The HA instance will also save its HA state in a file "ha.state" in the spool directory. This file is read on startup to determine the last saved state of this instance. If you delete it, the HA instance will start up in state UNKNOWN.
The following configuration entities are static and must never be changed.
The Swiftlet contains a configuration controller which is responsible to replicate configuration changes from ACTIVE to STANDBY. Hereto it registers on all entities and properties of the management tree of the ACTIVE HA instance, except those defined in the "Replication Exclude" list. This list contains instance-local elements. The "Property Substitutions" list contains properties that are substituted by another property during replication. For example, property "bindaddress" of JMS listeners are substituted with "bindaddress2" and vice versa.

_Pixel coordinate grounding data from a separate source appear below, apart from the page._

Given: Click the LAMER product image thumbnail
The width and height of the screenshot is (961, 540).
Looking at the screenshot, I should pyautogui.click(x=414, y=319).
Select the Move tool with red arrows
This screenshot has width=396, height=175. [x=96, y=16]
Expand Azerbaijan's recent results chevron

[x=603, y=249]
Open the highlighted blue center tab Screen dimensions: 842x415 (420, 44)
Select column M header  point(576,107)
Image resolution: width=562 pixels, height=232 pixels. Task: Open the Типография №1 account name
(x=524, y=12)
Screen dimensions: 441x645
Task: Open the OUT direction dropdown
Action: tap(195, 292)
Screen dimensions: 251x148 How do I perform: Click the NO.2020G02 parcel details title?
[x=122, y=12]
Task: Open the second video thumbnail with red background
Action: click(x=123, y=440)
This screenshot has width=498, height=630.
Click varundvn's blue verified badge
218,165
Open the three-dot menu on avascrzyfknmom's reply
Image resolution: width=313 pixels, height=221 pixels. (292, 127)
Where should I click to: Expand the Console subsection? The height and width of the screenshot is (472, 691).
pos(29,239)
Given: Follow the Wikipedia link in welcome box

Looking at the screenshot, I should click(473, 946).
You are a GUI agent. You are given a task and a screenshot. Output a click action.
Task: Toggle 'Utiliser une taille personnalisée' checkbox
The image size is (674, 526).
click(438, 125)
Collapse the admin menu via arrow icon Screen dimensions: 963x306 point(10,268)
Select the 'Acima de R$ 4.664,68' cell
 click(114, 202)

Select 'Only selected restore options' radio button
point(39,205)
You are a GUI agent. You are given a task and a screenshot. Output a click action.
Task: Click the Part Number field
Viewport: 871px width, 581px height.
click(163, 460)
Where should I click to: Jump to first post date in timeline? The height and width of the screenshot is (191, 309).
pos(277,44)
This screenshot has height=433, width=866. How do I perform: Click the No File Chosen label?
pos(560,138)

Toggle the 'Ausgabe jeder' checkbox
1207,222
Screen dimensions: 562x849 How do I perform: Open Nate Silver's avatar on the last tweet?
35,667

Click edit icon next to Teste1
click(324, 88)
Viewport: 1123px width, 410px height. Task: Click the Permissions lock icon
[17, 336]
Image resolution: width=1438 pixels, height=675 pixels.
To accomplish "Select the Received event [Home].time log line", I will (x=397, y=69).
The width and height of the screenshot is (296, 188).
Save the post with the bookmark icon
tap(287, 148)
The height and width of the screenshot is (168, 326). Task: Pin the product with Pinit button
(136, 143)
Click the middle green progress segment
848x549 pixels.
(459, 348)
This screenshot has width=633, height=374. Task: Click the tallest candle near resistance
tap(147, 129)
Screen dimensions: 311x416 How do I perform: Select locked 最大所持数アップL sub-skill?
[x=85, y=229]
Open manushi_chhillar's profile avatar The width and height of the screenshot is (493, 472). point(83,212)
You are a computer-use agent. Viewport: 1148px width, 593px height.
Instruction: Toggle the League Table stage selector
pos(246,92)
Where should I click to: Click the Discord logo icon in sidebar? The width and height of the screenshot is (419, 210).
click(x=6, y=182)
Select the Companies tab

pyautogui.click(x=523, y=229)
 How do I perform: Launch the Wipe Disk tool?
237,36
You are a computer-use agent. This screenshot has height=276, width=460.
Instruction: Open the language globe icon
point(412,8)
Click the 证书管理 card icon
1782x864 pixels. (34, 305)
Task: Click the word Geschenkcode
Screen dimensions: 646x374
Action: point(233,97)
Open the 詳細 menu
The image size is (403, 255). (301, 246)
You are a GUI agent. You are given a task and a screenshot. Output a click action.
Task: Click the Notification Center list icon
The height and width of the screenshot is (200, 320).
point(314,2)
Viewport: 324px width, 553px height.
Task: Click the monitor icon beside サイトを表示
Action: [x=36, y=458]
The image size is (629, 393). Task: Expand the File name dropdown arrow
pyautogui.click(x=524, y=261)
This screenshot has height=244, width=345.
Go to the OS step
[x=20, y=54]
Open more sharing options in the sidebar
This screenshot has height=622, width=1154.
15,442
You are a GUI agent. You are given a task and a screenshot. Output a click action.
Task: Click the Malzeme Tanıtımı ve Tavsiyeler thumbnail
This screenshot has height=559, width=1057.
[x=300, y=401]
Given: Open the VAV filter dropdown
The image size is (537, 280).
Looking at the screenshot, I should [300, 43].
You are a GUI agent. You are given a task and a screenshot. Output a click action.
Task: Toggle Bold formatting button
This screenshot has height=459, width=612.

A replication tunnel is a generic tunnel consisting of a source at the ACTIVE HA instance and a sink at the STANDBY HA instance. A replication tunnel is identified by a "Tunnel Address". Currently there are 3 tunnels defined. One for the configuration controller, one for the queues to replicate JMS message Ids for duplicate message detection, and one for the store. Each tunnel is versioned to ensured Continuous Availability. The supported versions are contained in attribute "Protocol Versions".
When the STANDBY connects to the ACTIVE HA instance, it must get a consistent snapshot of the ACTIVE instance. The router must stop for a short moment to generate such a snapshot. This is realized by freezing its thread pools. If the thread pools are freezed, no activity occurs and a snapshot can be taken. Thread pools are freezed in HA state ACTIVE_SYNC_PREPARE. After all pools have reported freeze state, the HA state changes to ACTIVE_SYNC. Now, the resp. Swiftlets will create a snapshot of their state and publish it to the spool and from there it is send to the STANDBY HA instance over the replication channel. At the end, all pools are unfreezed and the ACTIVE HA instance turns into HA state ACTIVE and the STANDBY HA instance into state STANDBY.
The list "Threadpool Freezes" contains a list of thread pools which must be freezed/unfreezed in exactly the order in which they are defined in the list.